Fast accessing elements of Compressed Sparse Row (CSR) sparse matrix - graph

I want to test some of the newer sparse linear solvers and I want to know if there is a fast way of filling in the matrix. The format I'm interested is CSR (http://goo.gl/hLXYd). Let's say the matrix, in CSR format, is given by:
values(num non-zero elements)
columns(num non-zero elements)
rowIndex(num rows + 1)
The sparse matrix under consideration derives from networks. So, I have thousands of nodes and some of them are connected between them by lines. So, the matrix is structurally symmetric. Each connection (i,j) adds something to the diagonal terms (i,i) and (j,j) and to the off-diagonal (i,j) and (j,i). I could have several connections between the same nodes (i,j,1), (i,j,2)... So, I might need to revisit the 2 diagonal and 2 off-diagonal elements more than once.
I know I can get the beginning of the row by doing rowIndex(i). Then, I would have to run through the elements columns(rowIndex(i):rowIndex(i+1)-1) to find where is j situated.
The question:
Is there a way of accessing the elements faster, while in CSR format, without having to do a search every time I want to update an element?
Some clarifications:
I just need to fill in the matrix from scratch. The matrix is structurally symmetric and not really symmetric. The values saved have to do with network data (impedances, resistances etc), they have real values. In general Value(i,j)<>Value(j,i). I have tuples of the form (name1,i1,j1,value1), (name2,i2,j2,value2) etc. These tuples are not sorted, and 2 tuples can refer to the same i,j values, meaning they need to be added
Thanks in advance!

What you have is so called triplet sparse format. Creation of CRS, including removing duplicate entries and summing the values, can be implemented very efficiently. Before programing it yourself, have a look at the SuiteSparse library. It is written in C, but I'm sure you will understand the principle. What interests you is the cholmod_triplet.c file, which implements the functionality you need.
Essentially, the conversion is performed using two phase bucket sort on your row and column indices. This algorithm has linear complexity, which is important if you are interested in processing large data sets.
Edit If you want to skip explicit creation of the triplet format all together, you can do that by generating the (row, col) connectivities on the fly and adding them to a dynamic sparse structure. I usually do it using insertion sort and sorted lists, which is in practice the fastest. It is also faster than triplet to CRS conversion, and uses much less memory. The method goes as follows:
if you know approximately, how many non-zero entries there are in every row, for every row you pre-allocate an array of (empty) column indices, and a separate array for the values (not linked list, but a simple array) of that size.

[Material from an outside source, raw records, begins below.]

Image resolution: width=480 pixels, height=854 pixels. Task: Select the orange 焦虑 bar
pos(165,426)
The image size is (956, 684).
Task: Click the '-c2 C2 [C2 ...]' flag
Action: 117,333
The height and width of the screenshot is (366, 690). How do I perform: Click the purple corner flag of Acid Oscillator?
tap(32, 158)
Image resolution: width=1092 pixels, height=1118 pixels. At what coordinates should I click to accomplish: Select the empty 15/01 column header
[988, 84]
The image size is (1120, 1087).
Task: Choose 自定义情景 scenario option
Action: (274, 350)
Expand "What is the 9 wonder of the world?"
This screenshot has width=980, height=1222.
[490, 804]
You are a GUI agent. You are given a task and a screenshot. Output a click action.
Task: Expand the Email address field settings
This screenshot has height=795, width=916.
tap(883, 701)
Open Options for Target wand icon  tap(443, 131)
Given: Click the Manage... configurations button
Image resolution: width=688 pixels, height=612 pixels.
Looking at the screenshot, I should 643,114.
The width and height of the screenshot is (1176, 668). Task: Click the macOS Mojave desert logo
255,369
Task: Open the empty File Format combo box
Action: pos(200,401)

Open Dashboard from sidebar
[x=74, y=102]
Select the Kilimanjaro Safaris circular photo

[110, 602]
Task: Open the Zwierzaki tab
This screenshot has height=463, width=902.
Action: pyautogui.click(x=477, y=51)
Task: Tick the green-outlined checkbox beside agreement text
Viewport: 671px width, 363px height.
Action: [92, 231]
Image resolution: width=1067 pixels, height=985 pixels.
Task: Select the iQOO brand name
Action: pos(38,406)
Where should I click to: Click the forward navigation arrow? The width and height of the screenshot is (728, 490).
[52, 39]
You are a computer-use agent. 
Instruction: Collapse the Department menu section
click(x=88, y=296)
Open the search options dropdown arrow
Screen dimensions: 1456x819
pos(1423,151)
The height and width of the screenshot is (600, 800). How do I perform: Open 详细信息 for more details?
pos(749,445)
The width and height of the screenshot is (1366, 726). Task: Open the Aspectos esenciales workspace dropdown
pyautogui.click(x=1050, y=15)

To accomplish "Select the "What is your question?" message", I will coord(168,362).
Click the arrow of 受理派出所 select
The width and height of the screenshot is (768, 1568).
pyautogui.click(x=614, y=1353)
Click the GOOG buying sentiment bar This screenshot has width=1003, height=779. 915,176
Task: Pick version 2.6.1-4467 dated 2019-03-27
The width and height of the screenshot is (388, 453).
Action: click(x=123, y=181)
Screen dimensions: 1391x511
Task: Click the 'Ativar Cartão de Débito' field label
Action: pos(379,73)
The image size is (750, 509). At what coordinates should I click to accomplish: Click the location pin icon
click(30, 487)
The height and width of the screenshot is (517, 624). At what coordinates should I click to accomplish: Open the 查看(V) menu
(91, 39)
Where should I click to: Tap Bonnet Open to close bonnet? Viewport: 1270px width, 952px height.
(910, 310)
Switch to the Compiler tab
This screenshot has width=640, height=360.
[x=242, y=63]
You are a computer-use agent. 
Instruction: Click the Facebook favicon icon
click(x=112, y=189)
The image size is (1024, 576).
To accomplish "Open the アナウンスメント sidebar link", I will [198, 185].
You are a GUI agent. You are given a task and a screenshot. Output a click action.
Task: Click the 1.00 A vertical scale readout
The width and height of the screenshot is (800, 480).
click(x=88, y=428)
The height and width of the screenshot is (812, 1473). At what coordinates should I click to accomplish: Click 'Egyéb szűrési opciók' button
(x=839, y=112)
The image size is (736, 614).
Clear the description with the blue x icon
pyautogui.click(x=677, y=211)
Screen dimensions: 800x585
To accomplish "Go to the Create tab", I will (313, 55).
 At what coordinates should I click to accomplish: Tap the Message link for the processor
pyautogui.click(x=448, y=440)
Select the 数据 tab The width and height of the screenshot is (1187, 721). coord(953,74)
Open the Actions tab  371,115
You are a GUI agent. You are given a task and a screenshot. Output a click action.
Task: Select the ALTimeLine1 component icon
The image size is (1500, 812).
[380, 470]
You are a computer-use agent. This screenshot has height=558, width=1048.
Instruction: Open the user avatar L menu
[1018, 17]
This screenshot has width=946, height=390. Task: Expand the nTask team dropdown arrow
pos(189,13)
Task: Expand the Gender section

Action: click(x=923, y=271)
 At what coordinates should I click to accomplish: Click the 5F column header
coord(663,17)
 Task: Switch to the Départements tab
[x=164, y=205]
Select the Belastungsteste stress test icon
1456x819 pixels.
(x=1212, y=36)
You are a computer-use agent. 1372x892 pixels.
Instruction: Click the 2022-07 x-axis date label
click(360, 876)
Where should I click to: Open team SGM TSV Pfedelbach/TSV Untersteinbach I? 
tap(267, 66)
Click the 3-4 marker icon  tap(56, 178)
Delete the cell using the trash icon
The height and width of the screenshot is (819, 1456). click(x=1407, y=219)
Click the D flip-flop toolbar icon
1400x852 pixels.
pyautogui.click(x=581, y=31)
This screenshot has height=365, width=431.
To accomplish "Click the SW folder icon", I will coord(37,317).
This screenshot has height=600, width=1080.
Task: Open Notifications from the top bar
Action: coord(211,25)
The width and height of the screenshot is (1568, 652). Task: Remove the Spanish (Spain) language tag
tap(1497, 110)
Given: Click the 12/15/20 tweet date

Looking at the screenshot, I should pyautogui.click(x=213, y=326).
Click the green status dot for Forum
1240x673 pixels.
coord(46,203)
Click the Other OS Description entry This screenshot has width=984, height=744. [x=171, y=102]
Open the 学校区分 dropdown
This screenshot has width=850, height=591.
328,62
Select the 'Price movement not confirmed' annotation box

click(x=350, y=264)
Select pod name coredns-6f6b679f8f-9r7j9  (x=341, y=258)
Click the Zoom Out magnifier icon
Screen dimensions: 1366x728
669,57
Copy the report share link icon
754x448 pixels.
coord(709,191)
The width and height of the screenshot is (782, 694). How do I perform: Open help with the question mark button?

Something like
static_lists_cols[row] = malloc(sizeof(int)*expected_number_of_non_zeros)
static_lists_vals[row] = malloc(sizeof(double)*expected_number_of_non_zeros)
If you do not know that, you choose an initial size and reallocate as needed (using some block size large enough to avoid reallocation overhead) when the row lists are full.
for every (row, col) pair you insert the col into the sorted list corresponding to row using insertion sort. For small (up to a few hundred) non-zeros per row linear search is the fastest. For larger number of non-zeros per row you can use bisection to locate the correct place to insert the col index.
col is inserted into rowth sorted list by moving the non-zero entries with higher column index in the sorted list. This is cache-friendly, since the rows are in practice small enough to fit into any cache nowadays.
After you finish you need to assemble the individual sorted lists into a valid CRS structure by copying the individual row lists into the final columns. The same with values.
You could actually avoid the last step by pre-allocating a static 'array of lists' if you are ok that some of the rows can have zero entries. You will hence have a constant number of entries per row, some of which might be zero. Sometimes that is ok.
This method is faster than using triplet to sparse conversion, at least for FEM models, for which I use it. The general reason is that memory bandwidth is the bottleneck here, and the above scheme uses much less memory:
creating the triplet format takes time, and you need to write the triplets to memory
conversion to CRS requires reading and writing the triplets at least once to sort them (actually a bit more than once, if you look at the algorithm. You sort twice, and you need auxiliary data structures.)
depending on the connectivity structure, you may end up having a large number of (row, col) duplicates in the triplet format, which are removed during the assembly by adding the corresponding values. This overhead does not exist in the method above - if the col already exists in the row list, you simply update the corresponding value.
updating the sorted lists can be done in parallel if you assign row ranges to individual workers. No communication, nor synchronization is needed. Assuring load balancing is another story...
Have a look at a performance comparison of using those two methods (Figure 1) for triangular elements in 2D. Note that the performance difference depends on the ratio of the number of entries in the triplet to assembled sparse matrix format (Table 2). But in general, the method is never worse than triplet to crs conversion, and triplets need to be created in the first place. You can also download a MATLAB MEX function sparse_create, which is a part of mutils package (see the downloads section).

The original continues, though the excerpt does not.